Hadist Mutawattir versi Syiah ini sebenarnya tidak jauh berbeda dengan
kalangan sunni, yakni hadist yang diriwayatkan oleh sebuah jama'ah yang
mencapai jumlah yang amat besar sehingga tidak mungkin mereka berbohong dan
salah. Hadist seperti ini adalah hujjah dan harus dijadikan landasan
dalam beramal. Namun, sepertinya
kalangan syiah dalam hal definisi hadits Mutawatir, memebrikan syarat, “hadits
mutawatir tidak membawa pembaca pada kesalahan, dan justru mendapatkan
kebenaran”. Sepertinya mereka tetap menekankan pentingnya “Imamah”

#### [Baris Data]
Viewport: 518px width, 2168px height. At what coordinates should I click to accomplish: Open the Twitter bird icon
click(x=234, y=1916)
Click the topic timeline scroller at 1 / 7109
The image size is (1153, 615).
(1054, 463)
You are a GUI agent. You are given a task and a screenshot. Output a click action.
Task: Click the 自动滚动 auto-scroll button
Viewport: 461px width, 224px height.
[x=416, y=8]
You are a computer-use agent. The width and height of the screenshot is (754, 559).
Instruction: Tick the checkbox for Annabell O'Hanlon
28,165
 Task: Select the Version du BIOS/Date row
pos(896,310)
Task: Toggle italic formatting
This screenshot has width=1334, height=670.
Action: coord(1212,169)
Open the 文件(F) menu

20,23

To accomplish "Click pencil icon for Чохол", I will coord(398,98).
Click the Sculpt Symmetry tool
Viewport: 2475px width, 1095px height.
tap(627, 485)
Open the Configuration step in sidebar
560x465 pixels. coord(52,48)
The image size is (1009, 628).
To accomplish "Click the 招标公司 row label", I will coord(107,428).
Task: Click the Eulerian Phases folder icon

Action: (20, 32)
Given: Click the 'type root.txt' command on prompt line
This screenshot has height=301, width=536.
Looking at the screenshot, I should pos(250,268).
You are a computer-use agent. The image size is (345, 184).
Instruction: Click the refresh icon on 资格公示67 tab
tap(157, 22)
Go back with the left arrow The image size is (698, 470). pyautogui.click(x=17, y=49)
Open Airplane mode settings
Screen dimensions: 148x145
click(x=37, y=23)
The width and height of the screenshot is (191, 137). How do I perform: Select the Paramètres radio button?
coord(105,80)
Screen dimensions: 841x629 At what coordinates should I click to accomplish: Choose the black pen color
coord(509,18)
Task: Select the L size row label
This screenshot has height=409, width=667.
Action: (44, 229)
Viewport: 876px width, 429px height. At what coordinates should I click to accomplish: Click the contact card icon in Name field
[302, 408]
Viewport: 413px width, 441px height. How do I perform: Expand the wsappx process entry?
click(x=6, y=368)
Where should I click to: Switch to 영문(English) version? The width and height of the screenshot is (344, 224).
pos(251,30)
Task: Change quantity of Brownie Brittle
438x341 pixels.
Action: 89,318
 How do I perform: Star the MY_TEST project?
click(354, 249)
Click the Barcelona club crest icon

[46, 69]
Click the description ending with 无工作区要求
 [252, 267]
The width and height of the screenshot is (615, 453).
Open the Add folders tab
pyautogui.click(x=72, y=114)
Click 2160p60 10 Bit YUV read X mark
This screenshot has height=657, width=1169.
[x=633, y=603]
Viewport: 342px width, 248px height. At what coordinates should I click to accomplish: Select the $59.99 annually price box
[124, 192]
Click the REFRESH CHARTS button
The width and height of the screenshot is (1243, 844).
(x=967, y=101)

#### [Daftar Tugas]
1: Menurut kutipan tentang hadis mutawatir, apa kedudukan hadis seperti ini dalam beramal?
2: Sebutkan semua pihak atau kelompok orang yang disebut dalam kutipan tentang hadis mutawatir.
3: Teruskan kutipan tentang hadis mutawatir dari titik terakhir yang ditampilkan.

#### [Jawaban yang Diharapkan]
1: Hadis seperti ini adalah hujjah dan harus dijadikan landasan dalam beramal.

2: Kalangan Syiah, kalangan sunni, jama'ah yang meriwayatkan hadis, dan pembaca.

3:
Ali bin Abi Thalib. Oleh karena itu, guna melancarkan akidahnya, dalam
kaitannya dengan haits Mutawatir, mereka berkata “dengan Syarat tersebut,
maka hujjah orang yang menolak Nash Hadits tentang Imamiyah Ali bin Abi Thalib
menjadi tertolak sebagai hadits Mutawatir”[8]
Sedangkan
hadist Ahad adalah hadist yang tidak mencapai derajat tawatur, rawi
yang diriwayatkannya satu atau lebih. Kemudian, hadist Ahad diklasifikasikan
menjadi empat bagian:
1)
Shahih
Yaitu hadist yang diriwayatkan oleh seorang penganut Syi'ah Imamiah
yang telah diakui ke-adalah-annya dan dengan jalan yang shahih.
Dari definisi hadits Shahih ini, dapat disimpulkan bahwa tidak ada
satupun hadits shahih kecuali jika rawinya berasal dari kalangan dua belas Imam
yang ma’shum[9].
2)
Hasan
Yaitu jika rawi yang meriwayatkannya adalah seorang Syi'ah Imamiah
yang terpuji, tidak ada seorangpun yang jelas mengecamnya atau secara jelas
mengakui ke-adalah-annya.
3)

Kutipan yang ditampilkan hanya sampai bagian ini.